# [ACTION ITEM]
Given the listing below, write out exactly the lines starting with the line that has "Click the orange" and going on through the line that has "1024x442 pixels.", both kept.

# [RECORDED INFORMATION]
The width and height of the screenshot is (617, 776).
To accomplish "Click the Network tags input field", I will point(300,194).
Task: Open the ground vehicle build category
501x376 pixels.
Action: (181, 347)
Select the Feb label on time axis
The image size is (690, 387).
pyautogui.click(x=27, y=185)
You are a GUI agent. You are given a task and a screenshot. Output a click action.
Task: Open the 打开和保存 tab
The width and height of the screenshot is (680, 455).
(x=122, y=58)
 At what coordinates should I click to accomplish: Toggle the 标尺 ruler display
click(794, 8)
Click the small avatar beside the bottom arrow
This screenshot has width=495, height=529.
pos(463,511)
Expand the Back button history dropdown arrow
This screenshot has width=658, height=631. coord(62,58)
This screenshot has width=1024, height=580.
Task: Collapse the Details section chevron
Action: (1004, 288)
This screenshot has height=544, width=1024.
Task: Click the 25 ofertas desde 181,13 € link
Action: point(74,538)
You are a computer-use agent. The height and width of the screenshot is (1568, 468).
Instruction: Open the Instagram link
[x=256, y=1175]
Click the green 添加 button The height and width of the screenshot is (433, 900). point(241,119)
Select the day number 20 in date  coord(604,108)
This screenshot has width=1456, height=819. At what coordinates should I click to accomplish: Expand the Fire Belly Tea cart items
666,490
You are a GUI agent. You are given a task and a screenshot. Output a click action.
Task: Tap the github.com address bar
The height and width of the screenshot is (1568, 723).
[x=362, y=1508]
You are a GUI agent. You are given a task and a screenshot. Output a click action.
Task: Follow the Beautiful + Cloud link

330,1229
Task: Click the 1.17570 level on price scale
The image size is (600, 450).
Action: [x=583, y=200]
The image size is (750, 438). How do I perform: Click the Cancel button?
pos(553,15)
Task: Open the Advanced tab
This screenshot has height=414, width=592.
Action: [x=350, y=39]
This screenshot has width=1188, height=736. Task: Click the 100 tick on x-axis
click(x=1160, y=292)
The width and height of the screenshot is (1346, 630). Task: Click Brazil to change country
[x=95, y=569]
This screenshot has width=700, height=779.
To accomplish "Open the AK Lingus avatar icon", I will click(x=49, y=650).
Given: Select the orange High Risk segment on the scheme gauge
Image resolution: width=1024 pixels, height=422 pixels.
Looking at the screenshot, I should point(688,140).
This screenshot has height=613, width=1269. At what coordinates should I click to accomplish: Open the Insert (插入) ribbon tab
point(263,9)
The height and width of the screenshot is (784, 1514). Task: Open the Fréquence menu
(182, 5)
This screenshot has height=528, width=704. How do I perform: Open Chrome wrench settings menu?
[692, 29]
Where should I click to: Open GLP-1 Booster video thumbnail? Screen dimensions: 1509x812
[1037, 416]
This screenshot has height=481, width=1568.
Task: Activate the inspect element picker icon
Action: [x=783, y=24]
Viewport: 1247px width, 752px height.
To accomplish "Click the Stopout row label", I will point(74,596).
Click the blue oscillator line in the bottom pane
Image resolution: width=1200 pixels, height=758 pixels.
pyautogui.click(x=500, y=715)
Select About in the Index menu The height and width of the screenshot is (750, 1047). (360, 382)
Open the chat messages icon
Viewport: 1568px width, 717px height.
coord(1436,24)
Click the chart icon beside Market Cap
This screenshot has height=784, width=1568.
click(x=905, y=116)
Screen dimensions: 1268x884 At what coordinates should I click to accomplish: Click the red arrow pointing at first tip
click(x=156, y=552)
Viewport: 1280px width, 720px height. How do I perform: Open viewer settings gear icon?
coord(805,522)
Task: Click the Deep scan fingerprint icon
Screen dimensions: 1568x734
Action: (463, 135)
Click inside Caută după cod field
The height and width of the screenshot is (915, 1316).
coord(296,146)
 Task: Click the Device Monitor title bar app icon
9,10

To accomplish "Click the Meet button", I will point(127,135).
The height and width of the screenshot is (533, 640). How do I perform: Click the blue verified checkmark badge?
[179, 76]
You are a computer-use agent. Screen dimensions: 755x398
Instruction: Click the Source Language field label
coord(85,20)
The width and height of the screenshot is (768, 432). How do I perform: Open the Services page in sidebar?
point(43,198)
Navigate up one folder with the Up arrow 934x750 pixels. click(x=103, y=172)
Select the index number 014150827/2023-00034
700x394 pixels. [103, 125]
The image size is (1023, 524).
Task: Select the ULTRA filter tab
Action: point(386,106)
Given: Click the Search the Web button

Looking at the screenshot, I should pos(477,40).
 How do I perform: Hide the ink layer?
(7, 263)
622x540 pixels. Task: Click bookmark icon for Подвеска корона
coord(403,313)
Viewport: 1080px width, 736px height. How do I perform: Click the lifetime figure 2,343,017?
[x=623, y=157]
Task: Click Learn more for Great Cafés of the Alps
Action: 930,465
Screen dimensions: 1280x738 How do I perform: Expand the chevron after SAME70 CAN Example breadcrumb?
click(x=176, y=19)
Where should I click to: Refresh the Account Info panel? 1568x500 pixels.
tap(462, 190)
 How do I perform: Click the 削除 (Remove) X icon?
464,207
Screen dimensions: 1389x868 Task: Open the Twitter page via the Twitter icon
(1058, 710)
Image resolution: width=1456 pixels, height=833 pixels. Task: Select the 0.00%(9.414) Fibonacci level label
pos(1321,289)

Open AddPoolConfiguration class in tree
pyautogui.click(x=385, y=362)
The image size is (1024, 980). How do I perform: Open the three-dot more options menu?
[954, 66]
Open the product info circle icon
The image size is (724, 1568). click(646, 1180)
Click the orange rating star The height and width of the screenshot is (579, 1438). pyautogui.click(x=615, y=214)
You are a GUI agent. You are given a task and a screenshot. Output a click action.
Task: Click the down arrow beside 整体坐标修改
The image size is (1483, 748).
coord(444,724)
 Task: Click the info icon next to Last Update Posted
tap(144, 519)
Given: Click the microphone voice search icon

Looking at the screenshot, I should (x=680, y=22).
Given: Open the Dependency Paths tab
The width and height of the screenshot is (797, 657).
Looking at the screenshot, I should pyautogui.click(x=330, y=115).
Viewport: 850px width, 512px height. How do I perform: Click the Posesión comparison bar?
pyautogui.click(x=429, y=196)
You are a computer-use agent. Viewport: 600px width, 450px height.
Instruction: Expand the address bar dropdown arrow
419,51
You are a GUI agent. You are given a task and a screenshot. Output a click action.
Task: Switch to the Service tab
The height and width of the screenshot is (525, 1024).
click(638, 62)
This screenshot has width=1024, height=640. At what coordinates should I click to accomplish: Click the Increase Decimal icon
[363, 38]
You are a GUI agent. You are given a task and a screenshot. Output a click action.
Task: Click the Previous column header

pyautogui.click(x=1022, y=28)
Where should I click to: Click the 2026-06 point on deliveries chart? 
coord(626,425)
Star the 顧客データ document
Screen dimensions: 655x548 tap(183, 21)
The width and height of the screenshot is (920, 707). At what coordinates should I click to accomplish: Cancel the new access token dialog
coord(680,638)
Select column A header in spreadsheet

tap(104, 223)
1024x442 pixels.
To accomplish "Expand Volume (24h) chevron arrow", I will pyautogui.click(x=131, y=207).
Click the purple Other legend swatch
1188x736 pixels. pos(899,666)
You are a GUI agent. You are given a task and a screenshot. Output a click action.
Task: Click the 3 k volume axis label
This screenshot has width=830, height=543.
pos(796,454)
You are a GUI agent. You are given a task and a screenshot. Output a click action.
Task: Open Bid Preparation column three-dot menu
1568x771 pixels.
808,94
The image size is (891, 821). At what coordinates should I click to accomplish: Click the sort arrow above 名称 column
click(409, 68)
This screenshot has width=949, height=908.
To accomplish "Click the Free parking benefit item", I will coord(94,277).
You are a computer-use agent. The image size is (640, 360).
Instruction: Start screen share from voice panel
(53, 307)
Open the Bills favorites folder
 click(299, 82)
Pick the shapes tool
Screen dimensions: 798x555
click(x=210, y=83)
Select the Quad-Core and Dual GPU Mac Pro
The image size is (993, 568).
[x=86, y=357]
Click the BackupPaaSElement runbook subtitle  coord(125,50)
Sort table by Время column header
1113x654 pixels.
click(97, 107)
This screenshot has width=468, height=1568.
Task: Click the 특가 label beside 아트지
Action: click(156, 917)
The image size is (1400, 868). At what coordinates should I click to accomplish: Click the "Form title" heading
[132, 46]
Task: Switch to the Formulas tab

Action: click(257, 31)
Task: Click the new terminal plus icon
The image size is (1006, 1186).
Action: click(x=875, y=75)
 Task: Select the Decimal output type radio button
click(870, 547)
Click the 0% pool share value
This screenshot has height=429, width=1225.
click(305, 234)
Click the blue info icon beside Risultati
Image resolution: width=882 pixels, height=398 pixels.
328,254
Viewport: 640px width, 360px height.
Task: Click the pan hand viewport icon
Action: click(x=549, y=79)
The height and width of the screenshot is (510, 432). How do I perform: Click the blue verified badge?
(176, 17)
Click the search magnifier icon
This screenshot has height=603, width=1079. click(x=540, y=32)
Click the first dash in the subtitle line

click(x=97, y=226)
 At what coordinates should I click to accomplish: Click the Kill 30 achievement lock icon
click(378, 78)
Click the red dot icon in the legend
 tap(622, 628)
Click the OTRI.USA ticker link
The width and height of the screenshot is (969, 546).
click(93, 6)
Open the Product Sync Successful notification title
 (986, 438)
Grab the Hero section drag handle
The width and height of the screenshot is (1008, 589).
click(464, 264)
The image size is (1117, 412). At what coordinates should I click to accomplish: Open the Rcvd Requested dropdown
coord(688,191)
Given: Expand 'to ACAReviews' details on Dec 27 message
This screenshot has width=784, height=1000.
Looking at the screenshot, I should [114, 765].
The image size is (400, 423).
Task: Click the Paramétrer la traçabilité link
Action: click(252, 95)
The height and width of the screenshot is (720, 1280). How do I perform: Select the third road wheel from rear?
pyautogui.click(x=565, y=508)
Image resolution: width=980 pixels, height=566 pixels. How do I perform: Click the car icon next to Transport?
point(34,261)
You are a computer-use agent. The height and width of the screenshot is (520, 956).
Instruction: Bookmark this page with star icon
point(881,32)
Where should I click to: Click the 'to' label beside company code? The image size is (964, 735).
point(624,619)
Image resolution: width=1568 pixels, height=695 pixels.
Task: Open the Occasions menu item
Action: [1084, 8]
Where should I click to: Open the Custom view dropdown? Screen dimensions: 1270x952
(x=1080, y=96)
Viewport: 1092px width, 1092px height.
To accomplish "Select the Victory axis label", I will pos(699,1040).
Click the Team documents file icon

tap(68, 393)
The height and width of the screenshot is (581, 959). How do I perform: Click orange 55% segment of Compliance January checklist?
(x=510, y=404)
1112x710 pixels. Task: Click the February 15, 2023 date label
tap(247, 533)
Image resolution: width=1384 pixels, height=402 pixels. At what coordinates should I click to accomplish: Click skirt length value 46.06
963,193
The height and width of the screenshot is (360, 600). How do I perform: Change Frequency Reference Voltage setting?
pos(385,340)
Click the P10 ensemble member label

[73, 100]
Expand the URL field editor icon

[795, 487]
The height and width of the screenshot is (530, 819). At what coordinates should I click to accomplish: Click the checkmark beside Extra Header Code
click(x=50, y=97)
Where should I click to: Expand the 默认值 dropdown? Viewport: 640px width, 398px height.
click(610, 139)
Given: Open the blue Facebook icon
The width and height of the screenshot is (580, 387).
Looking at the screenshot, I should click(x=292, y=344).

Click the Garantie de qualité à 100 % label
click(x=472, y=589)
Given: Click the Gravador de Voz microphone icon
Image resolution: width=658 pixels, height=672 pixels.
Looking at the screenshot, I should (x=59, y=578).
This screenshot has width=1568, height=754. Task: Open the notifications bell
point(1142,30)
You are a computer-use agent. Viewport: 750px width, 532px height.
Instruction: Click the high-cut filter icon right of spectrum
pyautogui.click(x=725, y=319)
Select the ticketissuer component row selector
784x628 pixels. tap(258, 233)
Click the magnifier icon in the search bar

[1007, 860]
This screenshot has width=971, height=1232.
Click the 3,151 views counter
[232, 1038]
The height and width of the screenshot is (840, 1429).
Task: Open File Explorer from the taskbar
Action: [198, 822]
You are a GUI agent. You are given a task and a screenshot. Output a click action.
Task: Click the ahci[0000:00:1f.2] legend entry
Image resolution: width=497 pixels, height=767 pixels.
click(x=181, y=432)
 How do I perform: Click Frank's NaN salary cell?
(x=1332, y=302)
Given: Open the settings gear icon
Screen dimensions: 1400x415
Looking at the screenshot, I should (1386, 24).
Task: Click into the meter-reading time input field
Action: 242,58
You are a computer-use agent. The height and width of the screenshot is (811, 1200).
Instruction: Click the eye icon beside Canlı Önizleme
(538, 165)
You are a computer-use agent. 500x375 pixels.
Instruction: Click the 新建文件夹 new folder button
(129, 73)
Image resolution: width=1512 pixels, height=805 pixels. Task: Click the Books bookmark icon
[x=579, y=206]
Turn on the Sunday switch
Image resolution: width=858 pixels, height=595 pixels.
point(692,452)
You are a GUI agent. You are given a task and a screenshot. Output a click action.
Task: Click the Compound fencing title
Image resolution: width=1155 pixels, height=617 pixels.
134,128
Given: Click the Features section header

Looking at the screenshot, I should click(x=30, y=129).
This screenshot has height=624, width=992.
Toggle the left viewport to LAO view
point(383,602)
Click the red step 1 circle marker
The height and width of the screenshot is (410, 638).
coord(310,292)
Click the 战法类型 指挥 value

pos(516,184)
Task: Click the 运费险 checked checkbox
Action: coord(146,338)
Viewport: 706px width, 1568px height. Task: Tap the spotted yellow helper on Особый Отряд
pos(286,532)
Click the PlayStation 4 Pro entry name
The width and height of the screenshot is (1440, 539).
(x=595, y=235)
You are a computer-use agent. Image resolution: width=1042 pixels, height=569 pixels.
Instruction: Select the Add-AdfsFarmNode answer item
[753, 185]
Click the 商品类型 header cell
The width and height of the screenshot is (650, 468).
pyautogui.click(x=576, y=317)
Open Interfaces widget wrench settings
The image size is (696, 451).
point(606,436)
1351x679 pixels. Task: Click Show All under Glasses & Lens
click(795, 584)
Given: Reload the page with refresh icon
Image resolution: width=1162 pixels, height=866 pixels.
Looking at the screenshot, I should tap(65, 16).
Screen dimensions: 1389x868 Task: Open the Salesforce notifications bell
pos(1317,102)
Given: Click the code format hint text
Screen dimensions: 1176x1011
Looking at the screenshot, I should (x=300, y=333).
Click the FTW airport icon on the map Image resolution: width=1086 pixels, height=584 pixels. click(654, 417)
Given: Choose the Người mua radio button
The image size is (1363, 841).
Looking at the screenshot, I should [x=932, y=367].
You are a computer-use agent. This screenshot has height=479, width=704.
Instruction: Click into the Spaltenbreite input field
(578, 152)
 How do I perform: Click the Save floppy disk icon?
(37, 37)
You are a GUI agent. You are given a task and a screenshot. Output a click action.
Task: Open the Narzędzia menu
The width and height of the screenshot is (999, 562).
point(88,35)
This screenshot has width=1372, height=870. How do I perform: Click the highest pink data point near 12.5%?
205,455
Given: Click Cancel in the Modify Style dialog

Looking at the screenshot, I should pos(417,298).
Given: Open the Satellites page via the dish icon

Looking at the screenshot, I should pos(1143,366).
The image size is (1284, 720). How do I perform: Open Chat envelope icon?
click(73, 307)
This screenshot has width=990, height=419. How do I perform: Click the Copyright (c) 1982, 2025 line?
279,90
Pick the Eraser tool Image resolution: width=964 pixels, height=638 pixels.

# [THE COMPLETED TASK]
Click the orange rating star The height and width of the screenshot is (579, 1438). pyautogui.click(x=615, y=214)
You are a GUI agent. You are given a task and a screenshot. Output a click action.
Task: Click the down arrow beside 整体坐标修改
The image size is (1483, 748).
coord(444,724)
 Task: Click the info icon next to Last Update Posted
tap(144, 519)
Given: Click the microphone voice search icon

Looking at the screenshot, I should (x=680, y=22).
Given: Open the Dependency Paths tab
The width and height of the screenshot is (797, 657).
Looking at the screenshot, I should pyautogui.click(x=330, y=115).
Viewport: 850px width, 512px height. How do I perform: Click the Posesión comparison bar?
pyautogui.click(x=429, y=196)
You are a computer-use agent. Viewport: 600px width, 450px height.
Instruction: Expand the address bar dropdown arrow
419,51
You are a GUI agent. You are given a task and a screenshot. Output a click action.
Task: Switch to the Service tab
The height and width of the screenshot is (525, 1024).
click(638, 62)
This screenshot has width=1024, height=640. At what coordinates should I click to accomplish: Click the Increase Decimal icon
[363, 38]
You are a GUI agent. You are given a task and a screenshot. Output a click action.
Task: Click the Previous column header

pyautogui.click(x=1022, y=28)
Where should I click to: Click the 2026-06 point on deliveries chart? 
coord(626,425)
Star the 顧客データ document
Screen dimensions: 655x548 tap(183, 21)
The width and height of the screenshot is (920, 707). At what coordinates should I click to accomplish: Cancel the new access token dialog
coord(680,638)
Select column A header in spreadsheet

tap(104, 223)
1024x442 pixels.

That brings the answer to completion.